[Material for the task]
=====
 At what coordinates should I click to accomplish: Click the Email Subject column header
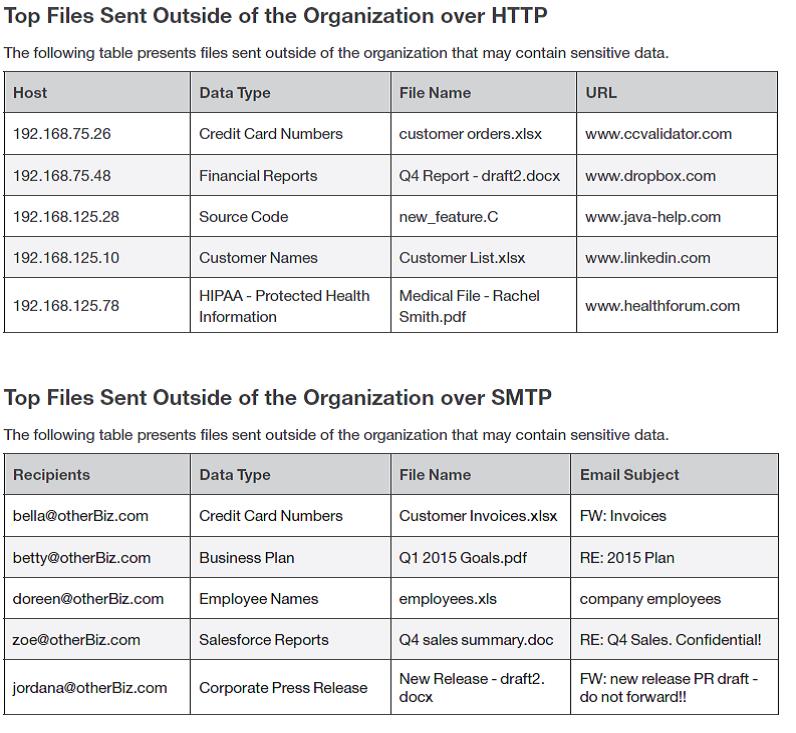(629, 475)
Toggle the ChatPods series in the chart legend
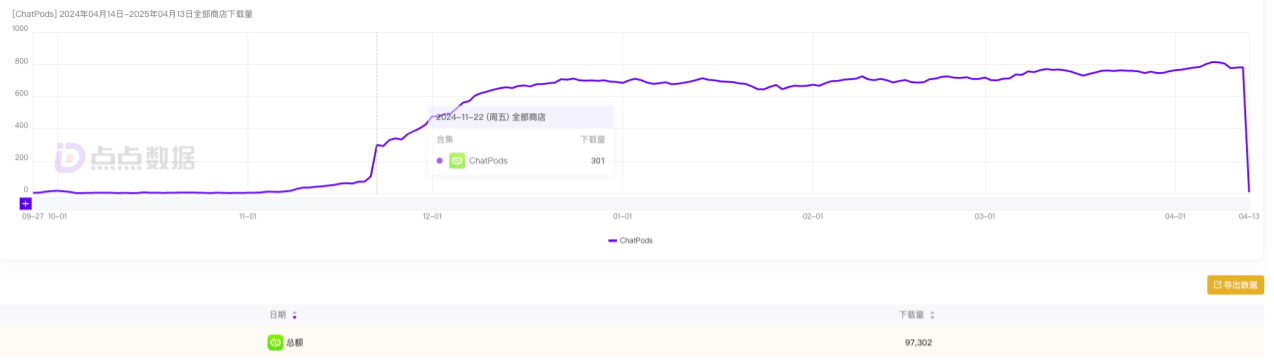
=====
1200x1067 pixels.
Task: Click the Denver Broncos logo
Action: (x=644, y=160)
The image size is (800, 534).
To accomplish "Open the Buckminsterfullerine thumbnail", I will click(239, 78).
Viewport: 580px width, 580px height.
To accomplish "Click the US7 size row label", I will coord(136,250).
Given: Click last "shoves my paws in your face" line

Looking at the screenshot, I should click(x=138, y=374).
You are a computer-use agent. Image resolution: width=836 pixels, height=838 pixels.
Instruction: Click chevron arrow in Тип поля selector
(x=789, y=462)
=====
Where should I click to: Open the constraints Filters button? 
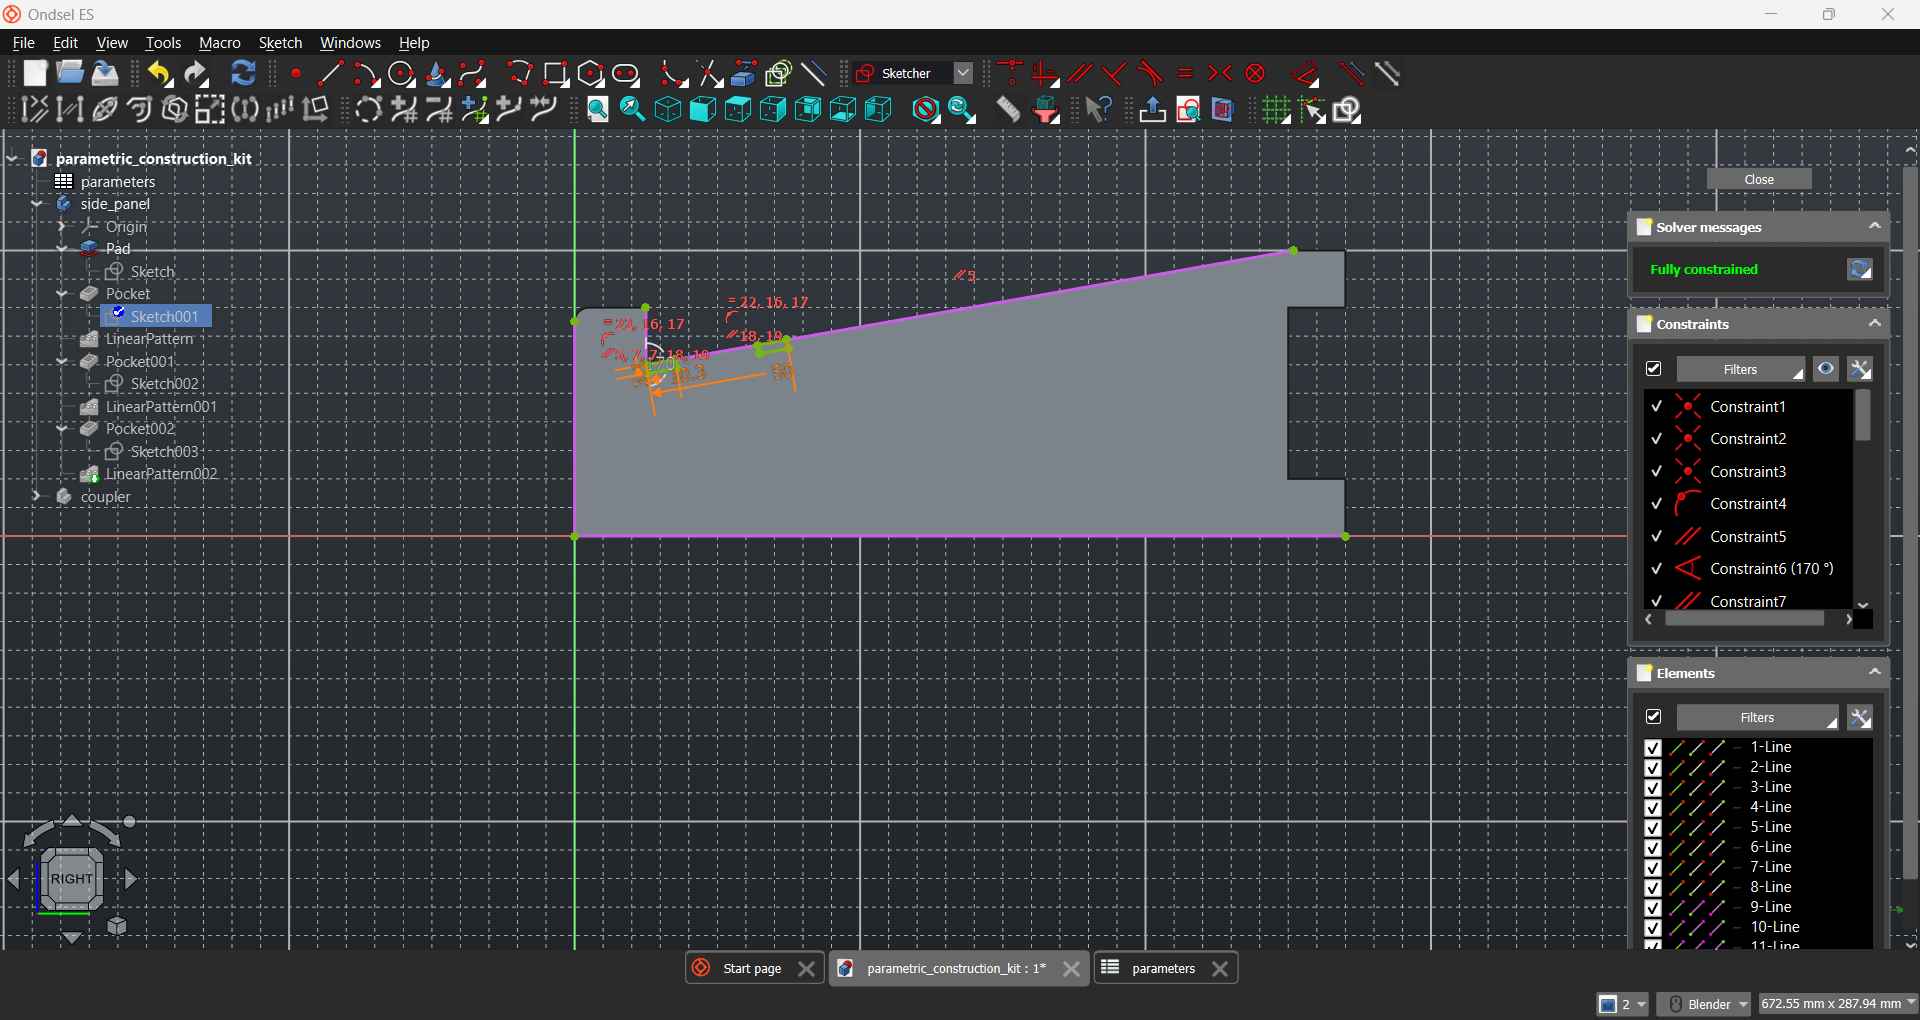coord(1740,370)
=====
[What the task asks] Filter the data for the string "will" and copy every line that has it.

[Output below]
To accomplish "Open the Buckminsterfullerine thumbnail", I will click(239, 78).
To accomplish "Click the US7 size row label", I will coord(136,250).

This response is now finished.